The Crucial Role of Preprocessing in Revenue Forecasting: Lessons from Larson and Overton | The Center for Analytics and Data Science

By Sarah Larson and Michael Overton

Revenue forecasting is an essential component of financial planning for state and local governments. Forecasts directly influence budgeting, policy decisions, and overall economic stability. Traditionally, debates around the “best” forecasting techniques have revolved around comparing classical statistical methods with modern machine learning techniques. However, new insights from Sarah E. Larson and Michael Overton’s (2024) research challenge this narrative, emphasizing a less-discussed yet critical aspect: data preprocessing.

Shifting the Focus: Why Preprocessing Matters More

The study explored various revenue forecasting methods for sales tax revenues, comparing traditional techniques like ARIMA and exponential smoothing with advanced machine learning approaches such as k-nearest neighbors (KKNN) and extreme gradient boosting (XGBOOST). Surprisingly, the research found that the choice of forecasting model—while important—had less impact on accuracy compared to how data was prepared beforehand.
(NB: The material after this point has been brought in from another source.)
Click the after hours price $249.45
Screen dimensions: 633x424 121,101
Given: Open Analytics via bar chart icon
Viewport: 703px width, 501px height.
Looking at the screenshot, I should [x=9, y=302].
Preprocessing refers to cleaning data prior to analysis and includes steps like detrending data, seasonally adjusting values, or applying transformations like logarithms or the inverse hyperbolic sine (IHS). These steps address inherent challenges in time-series data, such as seasonality and long-term trends that if left unaddressed will bias forecasts.
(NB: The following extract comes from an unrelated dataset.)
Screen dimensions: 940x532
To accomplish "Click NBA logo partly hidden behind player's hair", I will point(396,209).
Key Findings: Consistency Across Time Intervals

Larson and Overton analyzed over 16 years of monthly, quarterly, and annual sales tax data from Texas cities. The findings underscored that:

Preprocessing Steps Drive Accuracy: Transformations like IHS and logarithms consistently improved accuracy across all forecasting intervals. These methods normalized the data and reduced the influence of outliers.
Time-Series Characteristics Matter: Adjustments for seasonality and trends significantly enhanced model performance, particularly for monthly and quarterly forecasts.
Model Selection Is Secondary: While machine learning models like KKNN and XGBOOST excelled in certain contexts, benchmark methods, such as the Drift and Seasonal Naïve models, often performed comparably after robust preprocessing.

Machine Learning vs. Traditional Methods

The promise of machine learning often lies in its ability to uncover complex patterns in large datasets. Yet, Larson and Overton’s findings reveal that machine learning models are not a magic solution. Their accuracy can be hindered if the input data lacks proper preprocessing, leading to overfitting or errors from unaddressed trends and seasonality.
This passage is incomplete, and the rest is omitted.